Think of the lens (in the most simple, easy way) as two parts - as long as we're talking about primes! - one is leading IN to the lens from the front, one is leading OUT from the lens towards the sensor/film. A symmetrical 1:1 makro lens can be constructed with exactly the same amount of "bending" and surface curvatures on both sides. A lens that's meant to focus on a longer distance from the camera [than the lens - film plane distance] has to use assymetrical constructions. An assymetrical construction bends light LESS on IN-part (focus plane is further away), and MORE on the OUT part (distance to film plane is roughly the same as in the 1:1 example, but shorter!).
This makes the construction off-balance when it comes to many things, and among them is the colour dispersion.The colour dispersion effects (CA of all sorts and orders) are generally not the first on the list of "things to correct" for a lens designer. People generally want "general" sharpness and freedom from SA and distortion before the "almost perfect colour correction" arrives on the agenda.
To put things in perspective, I like to cite this little list of facts...:
*Different glass types will bend light of different wavelengths by a different amount.
*How far the colours are allowed to "separate" geometrically before hitting the next boundary (glass/air or air/glass) is determined by the distance it travels up to that next surface.
*geometries and distances are very constricted if you want "sharp" and "distortionless" pictures with a certain lens formula
*The 125F/2.5 lens has an apparent aperture area of almost 2000mm^2
*A normal pixel in a digital camera has an area of 0.000036mm^2
*The amount of "concentration" of light passing through the aperture then has to be 2000/0.000036 = 5.5 million times if you want a pixel-to-pixel sharp picture in the end...
The CO60 is not a "superachromat" AFAIK, as it only has three zero-passing points in the LoCA chart. The difference is mostly academical though, as the achromatic behaviour of the CO lens is so wide that the difference from "perfect" within the visible light spectrum can indeed be less than that of a "superachromat" lens.

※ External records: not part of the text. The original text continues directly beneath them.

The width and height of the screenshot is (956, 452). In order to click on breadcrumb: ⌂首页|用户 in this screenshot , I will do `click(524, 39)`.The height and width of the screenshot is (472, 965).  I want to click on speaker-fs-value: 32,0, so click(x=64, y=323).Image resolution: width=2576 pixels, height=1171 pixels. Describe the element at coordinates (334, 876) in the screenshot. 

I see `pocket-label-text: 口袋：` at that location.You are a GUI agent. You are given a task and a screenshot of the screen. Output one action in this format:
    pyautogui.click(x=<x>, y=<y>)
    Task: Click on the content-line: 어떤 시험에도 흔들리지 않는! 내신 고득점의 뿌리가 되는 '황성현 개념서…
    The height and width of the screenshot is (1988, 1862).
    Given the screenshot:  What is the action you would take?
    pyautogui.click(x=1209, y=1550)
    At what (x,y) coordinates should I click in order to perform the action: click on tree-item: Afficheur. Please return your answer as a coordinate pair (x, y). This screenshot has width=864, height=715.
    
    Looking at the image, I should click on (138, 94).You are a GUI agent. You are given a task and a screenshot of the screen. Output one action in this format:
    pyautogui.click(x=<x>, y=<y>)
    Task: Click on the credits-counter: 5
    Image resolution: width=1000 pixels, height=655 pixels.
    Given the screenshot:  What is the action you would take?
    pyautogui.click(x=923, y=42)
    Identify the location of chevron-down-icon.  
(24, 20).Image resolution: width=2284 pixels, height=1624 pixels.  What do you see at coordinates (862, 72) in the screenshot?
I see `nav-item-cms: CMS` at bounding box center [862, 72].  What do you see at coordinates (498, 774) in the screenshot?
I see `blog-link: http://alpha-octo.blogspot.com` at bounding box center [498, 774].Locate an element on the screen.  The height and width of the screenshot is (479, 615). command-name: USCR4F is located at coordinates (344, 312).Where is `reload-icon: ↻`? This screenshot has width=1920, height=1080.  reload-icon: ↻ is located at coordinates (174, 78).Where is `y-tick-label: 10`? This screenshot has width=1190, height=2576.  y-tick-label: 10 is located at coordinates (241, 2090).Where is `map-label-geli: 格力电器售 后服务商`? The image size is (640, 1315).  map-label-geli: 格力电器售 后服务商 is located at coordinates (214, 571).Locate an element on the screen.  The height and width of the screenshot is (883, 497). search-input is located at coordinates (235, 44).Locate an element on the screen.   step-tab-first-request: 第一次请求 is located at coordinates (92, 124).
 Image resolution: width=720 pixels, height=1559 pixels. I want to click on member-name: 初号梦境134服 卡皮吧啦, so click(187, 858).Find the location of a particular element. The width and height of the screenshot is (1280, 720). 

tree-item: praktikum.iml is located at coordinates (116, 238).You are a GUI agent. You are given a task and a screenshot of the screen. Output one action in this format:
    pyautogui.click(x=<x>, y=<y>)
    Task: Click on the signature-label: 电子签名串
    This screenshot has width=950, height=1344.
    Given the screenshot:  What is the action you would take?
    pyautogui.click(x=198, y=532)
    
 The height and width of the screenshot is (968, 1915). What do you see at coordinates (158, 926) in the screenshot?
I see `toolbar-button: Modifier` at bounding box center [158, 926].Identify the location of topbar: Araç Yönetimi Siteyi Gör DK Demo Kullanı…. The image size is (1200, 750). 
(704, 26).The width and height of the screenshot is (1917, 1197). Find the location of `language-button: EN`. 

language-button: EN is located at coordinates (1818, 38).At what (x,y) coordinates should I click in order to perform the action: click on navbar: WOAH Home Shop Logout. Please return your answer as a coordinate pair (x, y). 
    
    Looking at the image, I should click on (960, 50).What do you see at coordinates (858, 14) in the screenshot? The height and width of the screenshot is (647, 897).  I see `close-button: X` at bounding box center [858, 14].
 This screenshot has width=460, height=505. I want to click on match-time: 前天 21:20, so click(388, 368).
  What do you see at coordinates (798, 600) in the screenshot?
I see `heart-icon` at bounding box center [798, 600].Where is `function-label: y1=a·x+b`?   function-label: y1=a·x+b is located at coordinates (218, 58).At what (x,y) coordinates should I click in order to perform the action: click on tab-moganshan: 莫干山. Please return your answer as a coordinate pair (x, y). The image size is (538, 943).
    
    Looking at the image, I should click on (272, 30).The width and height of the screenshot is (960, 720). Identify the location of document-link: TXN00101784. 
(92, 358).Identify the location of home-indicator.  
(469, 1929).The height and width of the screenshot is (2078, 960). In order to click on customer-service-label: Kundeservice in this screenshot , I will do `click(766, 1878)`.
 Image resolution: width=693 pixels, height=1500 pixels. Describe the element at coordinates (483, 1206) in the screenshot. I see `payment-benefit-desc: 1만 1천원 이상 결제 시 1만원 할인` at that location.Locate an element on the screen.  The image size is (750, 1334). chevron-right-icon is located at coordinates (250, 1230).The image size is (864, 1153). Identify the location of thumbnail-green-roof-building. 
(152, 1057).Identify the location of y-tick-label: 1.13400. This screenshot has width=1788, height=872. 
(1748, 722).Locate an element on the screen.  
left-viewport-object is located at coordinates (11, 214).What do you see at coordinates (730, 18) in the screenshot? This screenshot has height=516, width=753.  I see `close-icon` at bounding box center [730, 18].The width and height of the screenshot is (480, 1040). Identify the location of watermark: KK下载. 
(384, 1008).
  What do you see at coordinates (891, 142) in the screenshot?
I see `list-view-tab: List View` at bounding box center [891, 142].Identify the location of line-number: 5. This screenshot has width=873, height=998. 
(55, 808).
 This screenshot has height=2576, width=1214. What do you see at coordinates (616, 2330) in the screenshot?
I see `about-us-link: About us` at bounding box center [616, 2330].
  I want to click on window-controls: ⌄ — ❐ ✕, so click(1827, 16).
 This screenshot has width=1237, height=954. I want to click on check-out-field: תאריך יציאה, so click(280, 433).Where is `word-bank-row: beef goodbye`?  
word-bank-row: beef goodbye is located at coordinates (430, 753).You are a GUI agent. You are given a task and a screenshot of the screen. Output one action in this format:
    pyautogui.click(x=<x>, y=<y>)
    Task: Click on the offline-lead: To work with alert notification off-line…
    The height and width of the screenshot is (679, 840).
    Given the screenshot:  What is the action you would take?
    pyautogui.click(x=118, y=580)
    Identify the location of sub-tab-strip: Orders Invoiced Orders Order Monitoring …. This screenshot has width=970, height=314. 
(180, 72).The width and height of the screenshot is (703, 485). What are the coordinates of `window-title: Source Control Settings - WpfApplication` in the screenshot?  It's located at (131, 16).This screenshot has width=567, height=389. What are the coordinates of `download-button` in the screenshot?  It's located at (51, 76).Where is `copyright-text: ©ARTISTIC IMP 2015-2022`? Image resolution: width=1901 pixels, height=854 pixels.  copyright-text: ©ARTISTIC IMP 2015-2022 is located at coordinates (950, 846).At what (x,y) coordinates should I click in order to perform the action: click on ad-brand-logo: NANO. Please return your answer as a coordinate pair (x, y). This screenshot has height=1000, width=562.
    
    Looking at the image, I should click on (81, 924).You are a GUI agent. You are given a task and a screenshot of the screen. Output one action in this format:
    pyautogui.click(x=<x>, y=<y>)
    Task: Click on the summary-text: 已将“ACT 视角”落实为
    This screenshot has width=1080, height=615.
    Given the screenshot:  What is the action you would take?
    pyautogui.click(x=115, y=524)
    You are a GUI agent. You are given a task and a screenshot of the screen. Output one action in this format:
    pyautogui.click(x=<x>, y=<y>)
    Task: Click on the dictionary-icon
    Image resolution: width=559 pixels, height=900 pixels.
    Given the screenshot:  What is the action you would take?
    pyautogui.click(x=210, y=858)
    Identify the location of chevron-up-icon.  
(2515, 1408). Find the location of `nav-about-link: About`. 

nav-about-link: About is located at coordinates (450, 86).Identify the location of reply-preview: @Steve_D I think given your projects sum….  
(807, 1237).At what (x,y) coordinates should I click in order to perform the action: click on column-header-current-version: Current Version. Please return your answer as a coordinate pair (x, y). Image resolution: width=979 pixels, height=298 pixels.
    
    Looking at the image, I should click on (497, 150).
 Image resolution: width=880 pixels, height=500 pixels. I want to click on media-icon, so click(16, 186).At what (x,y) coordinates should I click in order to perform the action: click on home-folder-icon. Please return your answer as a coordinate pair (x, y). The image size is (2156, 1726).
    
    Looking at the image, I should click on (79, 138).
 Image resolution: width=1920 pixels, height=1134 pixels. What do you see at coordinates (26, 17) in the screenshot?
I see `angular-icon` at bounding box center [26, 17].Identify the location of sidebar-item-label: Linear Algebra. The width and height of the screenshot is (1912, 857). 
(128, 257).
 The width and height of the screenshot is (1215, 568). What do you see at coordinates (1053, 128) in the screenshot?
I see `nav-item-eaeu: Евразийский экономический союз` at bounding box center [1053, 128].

I've only handled a superachromat once, a Zeiss 300F/2.8 for hasselblad. Probably the most expensive singular piece of photographic equipment that I've ever touched... :-) The owner and I jokingly had a conversation about how he would prefer the package to land on the back, and totally destroy the 35k$ HB DMF back, than that the Zeiss should even touch the ground... It's a LOT more expensive (and a lot more rare) than the HB3D it was mounted on.